Le secrétaire d’État américain John Kerry rencontrera samedi à Paris ses homologues britannique, français et allemand. Les prochains entretiens bilatéraux entre Américains et Iraniens auront lieu le 15 mars, « probablement à Genève », a indiqué ce responsable.

« Nous travaillons aussi dur que nous pouvons », a-t-il encore déclaré sous couvert d’anonymat.

C’est comme dans le « Rubik’s cube, (…) tant que chaque pièce n’est pas verrouillée à sa place, rien n’est accepté jusqu’à ce que tout soit accepté », a-t-il affirmé.

Les responsables américains savent que « le monde entier examinera chaque ligne, chaque mot » de cet accord, qui doit être conclu avant l’échéance du 31 mars.

**Extrait de données**
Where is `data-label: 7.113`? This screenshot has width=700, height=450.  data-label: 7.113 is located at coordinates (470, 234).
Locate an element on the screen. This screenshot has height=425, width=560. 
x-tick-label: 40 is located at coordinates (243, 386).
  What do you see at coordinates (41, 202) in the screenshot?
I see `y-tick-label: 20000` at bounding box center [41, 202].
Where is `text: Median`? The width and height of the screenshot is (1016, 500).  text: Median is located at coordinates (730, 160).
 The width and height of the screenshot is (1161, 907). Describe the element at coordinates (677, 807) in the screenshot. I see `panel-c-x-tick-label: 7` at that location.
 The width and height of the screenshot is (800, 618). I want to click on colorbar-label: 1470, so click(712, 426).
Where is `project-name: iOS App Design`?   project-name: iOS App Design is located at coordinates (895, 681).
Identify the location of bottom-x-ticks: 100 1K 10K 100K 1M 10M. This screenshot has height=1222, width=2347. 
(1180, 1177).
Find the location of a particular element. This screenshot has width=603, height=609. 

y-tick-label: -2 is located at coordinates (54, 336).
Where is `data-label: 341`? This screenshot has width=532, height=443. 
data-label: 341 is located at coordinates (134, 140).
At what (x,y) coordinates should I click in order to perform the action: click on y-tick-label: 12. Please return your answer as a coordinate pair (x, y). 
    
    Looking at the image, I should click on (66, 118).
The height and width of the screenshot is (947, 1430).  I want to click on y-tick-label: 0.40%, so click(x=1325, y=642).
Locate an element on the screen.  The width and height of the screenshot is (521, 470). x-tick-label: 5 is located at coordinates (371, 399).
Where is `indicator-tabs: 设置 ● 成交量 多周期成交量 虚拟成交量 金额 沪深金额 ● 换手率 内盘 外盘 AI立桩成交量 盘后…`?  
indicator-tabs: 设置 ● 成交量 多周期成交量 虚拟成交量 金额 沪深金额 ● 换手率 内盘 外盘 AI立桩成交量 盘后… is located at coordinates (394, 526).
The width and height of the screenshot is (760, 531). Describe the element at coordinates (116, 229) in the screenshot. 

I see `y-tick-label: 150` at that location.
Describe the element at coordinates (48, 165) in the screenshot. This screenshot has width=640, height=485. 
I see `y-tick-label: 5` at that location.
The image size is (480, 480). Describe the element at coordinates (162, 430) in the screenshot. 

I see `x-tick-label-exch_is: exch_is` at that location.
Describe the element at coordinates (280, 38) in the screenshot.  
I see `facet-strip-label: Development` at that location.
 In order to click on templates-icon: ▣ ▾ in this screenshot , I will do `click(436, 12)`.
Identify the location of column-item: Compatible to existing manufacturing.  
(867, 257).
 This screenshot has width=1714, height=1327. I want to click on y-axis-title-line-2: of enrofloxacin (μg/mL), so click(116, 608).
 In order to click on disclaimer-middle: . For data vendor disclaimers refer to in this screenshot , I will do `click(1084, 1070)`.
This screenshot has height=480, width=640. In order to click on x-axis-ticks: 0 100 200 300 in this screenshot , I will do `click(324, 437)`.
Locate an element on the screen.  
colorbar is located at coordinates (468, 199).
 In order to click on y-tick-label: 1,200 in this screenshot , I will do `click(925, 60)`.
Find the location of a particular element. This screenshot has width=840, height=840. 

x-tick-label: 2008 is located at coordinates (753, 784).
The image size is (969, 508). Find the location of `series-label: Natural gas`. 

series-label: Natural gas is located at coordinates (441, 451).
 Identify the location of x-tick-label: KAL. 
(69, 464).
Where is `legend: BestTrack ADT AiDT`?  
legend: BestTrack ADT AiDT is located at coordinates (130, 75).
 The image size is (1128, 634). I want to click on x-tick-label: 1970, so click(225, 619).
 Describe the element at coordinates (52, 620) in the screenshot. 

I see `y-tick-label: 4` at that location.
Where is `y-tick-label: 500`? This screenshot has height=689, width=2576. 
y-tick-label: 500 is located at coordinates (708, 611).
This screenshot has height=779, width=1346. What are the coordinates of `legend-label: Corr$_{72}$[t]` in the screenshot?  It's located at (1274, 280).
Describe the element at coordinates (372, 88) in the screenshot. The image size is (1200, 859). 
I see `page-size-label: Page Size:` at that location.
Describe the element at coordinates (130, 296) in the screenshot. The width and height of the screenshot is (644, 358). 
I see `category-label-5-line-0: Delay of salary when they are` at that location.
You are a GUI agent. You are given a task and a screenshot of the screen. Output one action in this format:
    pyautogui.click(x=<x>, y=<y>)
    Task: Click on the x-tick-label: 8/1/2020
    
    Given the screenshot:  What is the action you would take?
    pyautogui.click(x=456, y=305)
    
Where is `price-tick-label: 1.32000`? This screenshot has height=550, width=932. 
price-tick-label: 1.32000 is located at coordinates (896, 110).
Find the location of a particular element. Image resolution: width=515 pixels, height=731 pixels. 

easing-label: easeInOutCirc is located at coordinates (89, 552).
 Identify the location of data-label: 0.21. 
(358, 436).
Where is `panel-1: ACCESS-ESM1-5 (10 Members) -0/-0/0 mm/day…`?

**Consigne 1**
D'après le passage sur les négociations avec l'Iran, à quelle date les prochains entretiens bilatéraux entre Américains et Iraniens auront-ils lieu ?
**Consigne 2**
Prolongez, s'il vous plaît, le passage sur les négociations avec l'Iran en reprenant juste après sa dernière phrase.

**Réponse 1**
Le 15 mars, probablement à Genève.

**Réponse 2**
Ces pourparlers doivent déboucher sur un règlement politique d’ici au 31 mars, puis à un texte technique complet d’ici au 30 juin/1er juillet, garantissant la nature pacifique et uniquement civile du programme nucléaire iranien en échange d’une levée des sanctions internationales.

Les directeurs politiques des grandes puissances du groupe 5+1 (États-Unis, Chine, Russie, France, Royaume-Uni et Allemagne) et de la République islamique doivent se retrouver jeudi à Montreux pour faire le point sur ces trois jours de négociations menées sous l’autorité de Kerry et du chef de la diplomatie iranienne Mohammad Javad Zarif.

Pour la troisième journée consécutive, Kerry et Zarif se sont retrouvés toute la matinée dans un grand hôtel de Montreux, sur les rives du Lac Léman.

John Kerry quitte la Suisse pour Ryad en Arabie Saoudite en début d’après-midi.

Critiques israéliennes

Dans un discours devant le Congrès à Washington, le chef du gouvernement israélien Benjamin Netanyahu a assuré mardi qu’un « accord avec l’Iran ne l’empêchera pas de produire des bombes atomiques ».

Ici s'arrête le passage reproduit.